### Problem description
Reproduce, from the lines below, exactly the stretch that begins at the line containing "For every named" and ends at the line containing "Conciertos (202, 97)", both included.

### Raw data
- - -
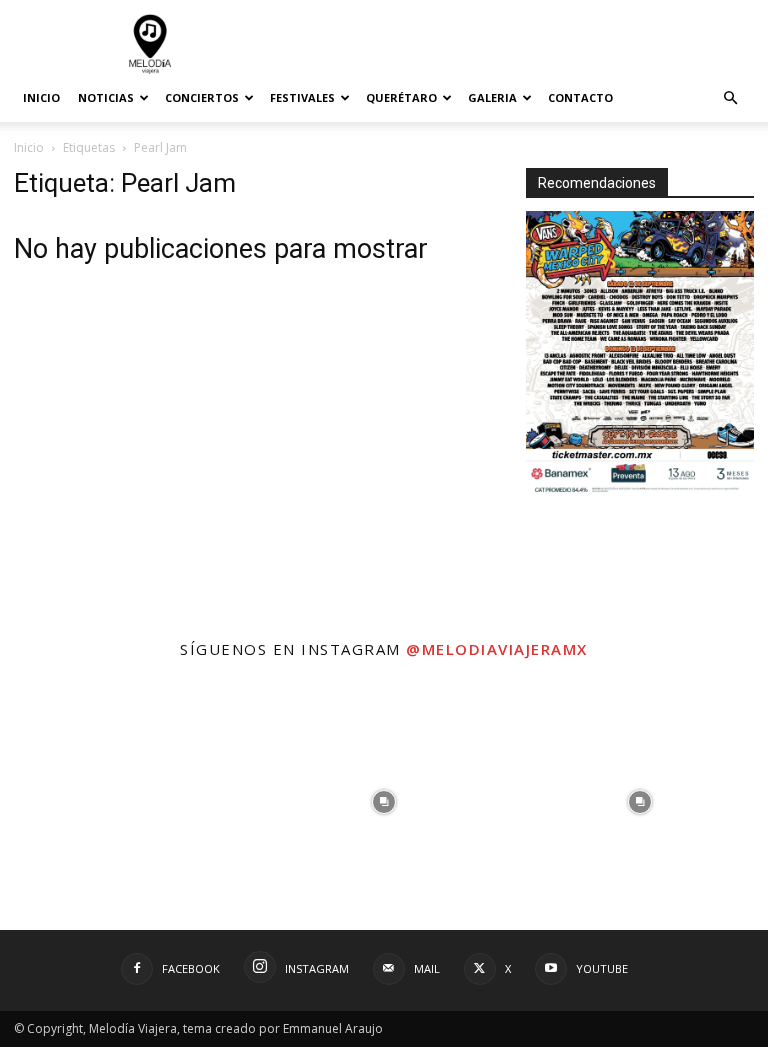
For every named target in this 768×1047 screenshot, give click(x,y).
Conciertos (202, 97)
- - -
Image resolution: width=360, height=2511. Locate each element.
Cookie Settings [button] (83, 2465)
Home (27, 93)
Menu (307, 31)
- - -
### Response to this task
For every named target in this 768×1047 screenshot, give click(x,y).
Conciertos (202, 97)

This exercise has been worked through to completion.